Mon pèlerinage dans la patrie, en cette année où l’Église en Pologne célèbre le neuvième centenaire de la mort de saint Stanislas n’est-il pas un signe particulier de notre pèlerinage polonais à travers l’histoire de l’Église, non seulement au long des routes de notre patrie mais aussi au long de celles de l’Europe et du monde ? Laissant de côté ma propre personne, je n’en dois pas moins me poser avec vous tous la question concernant le motif pour lequel c’est justement en 1978 (après tant de siècles d’une tradition bien établie dans ce domaine) qu’a été appelé sur la chaire de saint Pierre un fils de la nation polonaise, de la terre polonaise. Le Christ exigeait de Pierre et des autres Apôtres qu’ils fussent des « témoins à Jérusalem, dans toute la Judée et la Samarie, et jusqu’aux extrémités de la terre » (Ac 1, 8). En nous référant donc à ces paroles du Christ, n’avons-nous pas le droit de penser que la Pologne est devenue, en notre temps, une terre d’un témoignage particulièrement lourd de responsabilité ? Que d’ici précisément — de Varsovie et aussi de Gniezno, de Jasna Gora, de Cracovie, de tout cet itinéraire historique que j’ai tant de fois parcouru dans ma vie et que je suis heureux de parcourir à nouveau ces jours-ci — il faut annoncer le Christ avec une singulière humilité, mais aussi avec conviction ? Que c’est précisément ici qu’il faut venir, sur cette terre, sur cet itinéraire, pour relire le témoignage de sa croix et de sa résurrection ? Mais si nous acceptons tout ce que je viens d’oser affirmer, combien grands sont les devoirs et les obligations qui en découlent ! Sommes-nous capables d’y répondre ?
2. Il m’est donné aujourd’hui, en cette première étape de mon pèlerinage papal en Pologne, de célébrer le Sacrifice eucharistique à Varsovie, sur la place de la Victoire.
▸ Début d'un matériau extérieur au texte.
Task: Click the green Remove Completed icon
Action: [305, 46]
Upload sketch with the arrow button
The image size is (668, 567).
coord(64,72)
La liturgie de ce samedi soir, veille de la Pentecôte, nous transporte au Cénacle de Jérusalem, où les Apôtres — réunis autour de Marie, Mère du Christ — recevront, le jour suivant, l’Esprit Saint. Ils recevront l’Esprit que le Christ, à travers sa croix, a obtenu pour eux afin que dans la force de cet Esprit ils puissent accomplir son commandement. « Allez donc, de toutes les nations faites des disciples, les baptisant au nom du Père et du Fils et du Saint-Esprit, et leur apprenant à observer tout ce que je vous ai prescrit » (Mt 28, 19 20). Par ces paroles, le Christ Seigneur, avant de quitter ce monde, a transmis aux Apôtres son ultime recommandation, son « mandat missionnaire ». Et il a ajouté : « Et moi, je suis avec vous pour toujours, jusqu’à la fin du monde » (Mt 28, 20).
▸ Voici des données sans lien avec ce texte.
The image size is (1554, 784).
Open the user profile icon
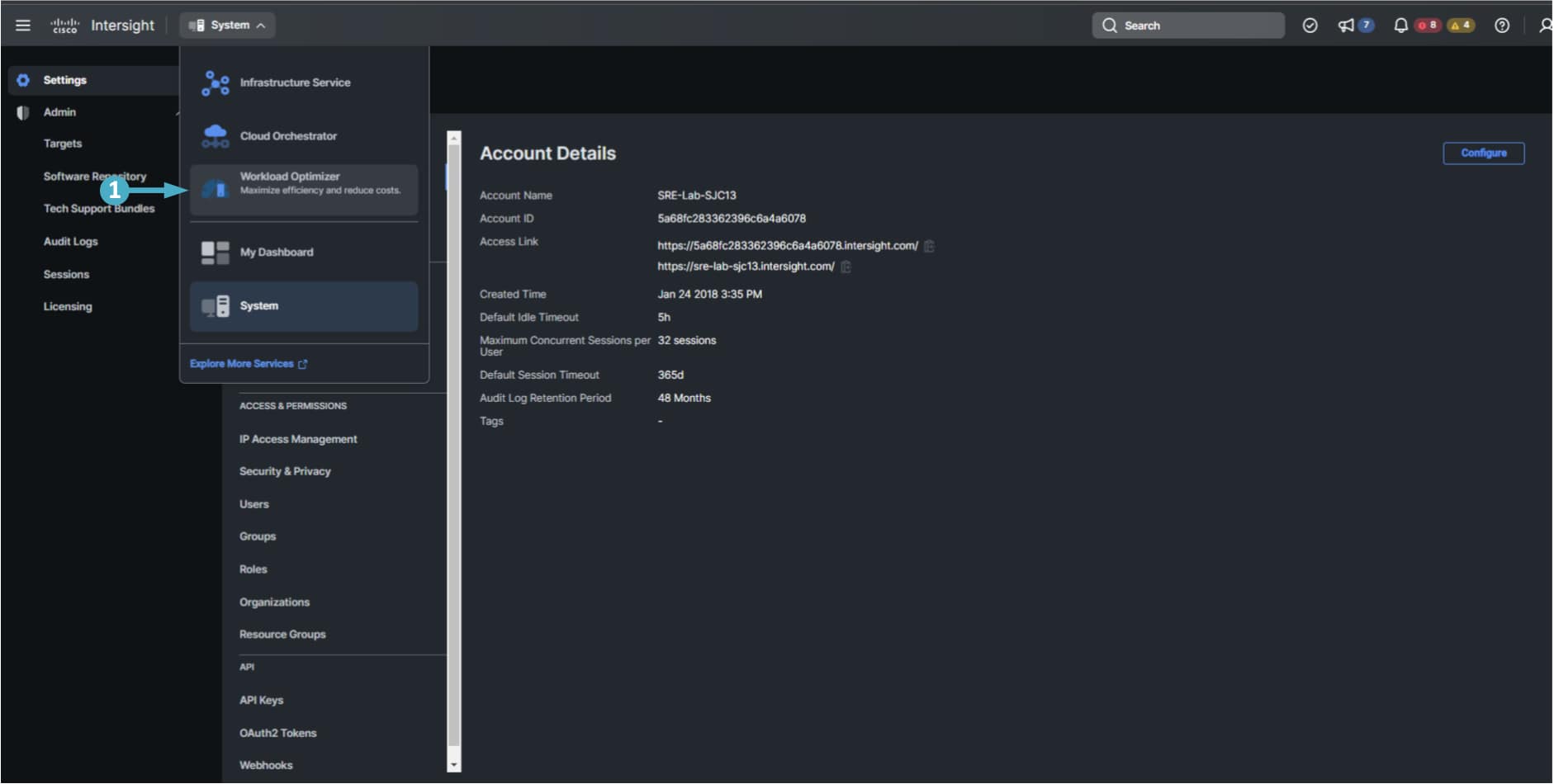pyautogui.click(x=1544, y=26)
C’est une bonne chose que mon pèlerinage en Pologne, à l’occasion du IXe centenaire du martyre de saint Stanislas, tombe dans la période de la Pentecôte, et en la solennité de la sainte Trinité. Je puis ainsi, accomplissant le désir posthume de Paul VI, vivre encore une fois le millénaire du baptême en la terre polonaise, et inscrire le jubilé de saint Stanislas de cette année dans ce millénaire qui rappelle le début de l’histoire de la nation et de l’Église. Et justement la solennité de la Pentecôte et celle de la sainte Trinité nous rapprochent de ce commencement. Dans les Apôtres qui reçoivent l’Esprit Saint au jour de la Pentecôte sont déjà en quel que sorte spirituellement présents tous leurs successeurs, tous les évêques, y compris ceux qui ont eu la charge, depuis mille ans, d’annoncer l’Evangile en terre polonaise. Y compris ce Stanislas de Szczepanow qui a payé de son sang sa mission sur la chaire de Cracovie il y a neuf siècles.
Et ce ne sont pas seulement les représentants des peuples et des langues énumérés par le livre des Actes des Apôtres qui sont réunis le Jour de la Pentecôte en ces Apôtres et autour d’eux. Déjà alors se trouvent rassemblés autour d’eux divers peuples et nations qui, par la lumière de l’Évangile et la force de l’Esprit Saint, entreront dans l’Église au cours des époques et des siècles. Le jour de la Pentecôte est le jour de la naissance de la foi et de l’Église en notre terre polonaise aussi. C’est le début de l’annonce des merveilles du Seigneur, en notre langue polonaise aussi. C’est le début du christianisme dans la vie de notre nation aussi : dans son histoire, dans sa culture, dans ses épreuves.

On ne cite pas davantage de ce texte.